* [Text provided]

11.30.2010

Karaoke: Like Life, But Better

In about an hour I am going to dust off my favorite cowboy boots and sweater vest for an evening of Fleetwood Mac at Danny's (my fashion sense is a little more Buckingham than Nicks). I have been experiencing a renaissance of Fleetwood Mac lately. This culminated with the discovery that I love to sing their songs at karaoke. 


I'm headed into my third year of frequenting a magical little place I like to call VFW Post 7975 for karaoke and other attractions. This post is not about the Post, mostly because I'm saving it for a short story collection, but more about the few lessons I have learned from karaoke, which like life you have to accept your shortcomings and embrace your strengths. For example, most people love Bruce Springsteen (this is an assumption based on good faith in humankind) but most people can't sing "Born to Run." Yes, it is a great goddamn song, one of the best, but attempting and failing to sing it well will not make your new friends. (Side note: If you do sing it well we should be friends, or better friends. If you sing "Streets of Fire" well we should get matching tattoos). I love Aretha Franklin but I have learned to leave "Do Right Woman" well enough alone. I can sing Dolly Parton's "Jolene" and most of Patsy Cline's hits. Granted, first ladies of country is not my first choice, but I can pull them off and have found satisfaction in doing so. You can imagine my delight in discovering with a friend that we can sing the hell out of "The Chain" and haven't failed with any song off of Rumours to date. These are our first choices and we can kill it on the mic when she sings the Lindsey Buckingham parts and I sing the Stevie Nicks parts (I can't have Buckinham fashions and vocals, that would be too much). 


We started with "The Chain" and again while I have to reiterate that we are really good at all of them, I think that is our finest work.  You have to know some heartbreak, some loss, some disillusionment to get that song right and it's a real cruncher that we can both belt it out so well. But maybe that's exactly the way to the other side of tough times, through a song, with good friends, and lots of whiskey. Increasingly I think my sentiment is bending toward old cowboy wisdom and I am more than fine with that. 

11.29.2010

The Lady Gets What the Lady Wants

Let the record show that I am a bit of a night owl. Lately, I need less sleep then I ever have before. I seem to be fine going out almost every night, sleeping for five or six hours, and then working my normalish office job. Sure there are hiccups along the way such as actively trying to nap on the toilet paper dispenser in the bathroom at work, but sometimes you just encounter a gnarly Wednesday.

* [Pointing data for pages and screens]

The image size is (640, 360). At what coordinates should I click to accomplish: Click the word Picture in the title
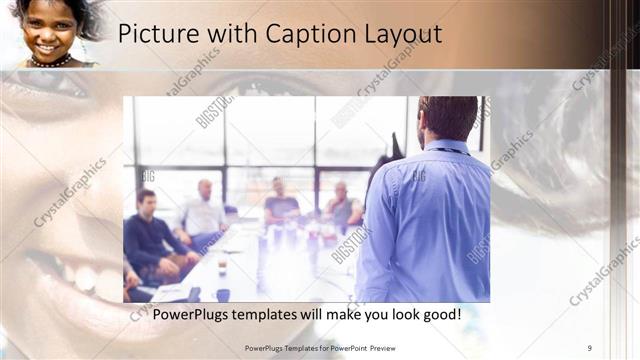tap(152, 33)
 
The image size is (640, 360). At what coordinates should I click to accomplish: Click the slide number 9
tap(590, 347)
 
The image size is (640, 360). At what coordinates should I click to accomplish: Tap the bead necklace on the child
tap(50, 61)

* [Request]
Copy the karaoke post word for word from "In about an" to "songs at karaoke.". The records are separate material and have no connection to the karaoke post.

* [Task solution]
In about an hour I am going to dust off my favorite cowboy boots and sweater vest for an evening of Fleetwood Mac at Danny's (my fashion sense is a little more Buckingham than Nicks). I have been experiencing a renaissance of Fleetwood Mac lately. This culminated with the discovery that I love to sing their songs at karaoke.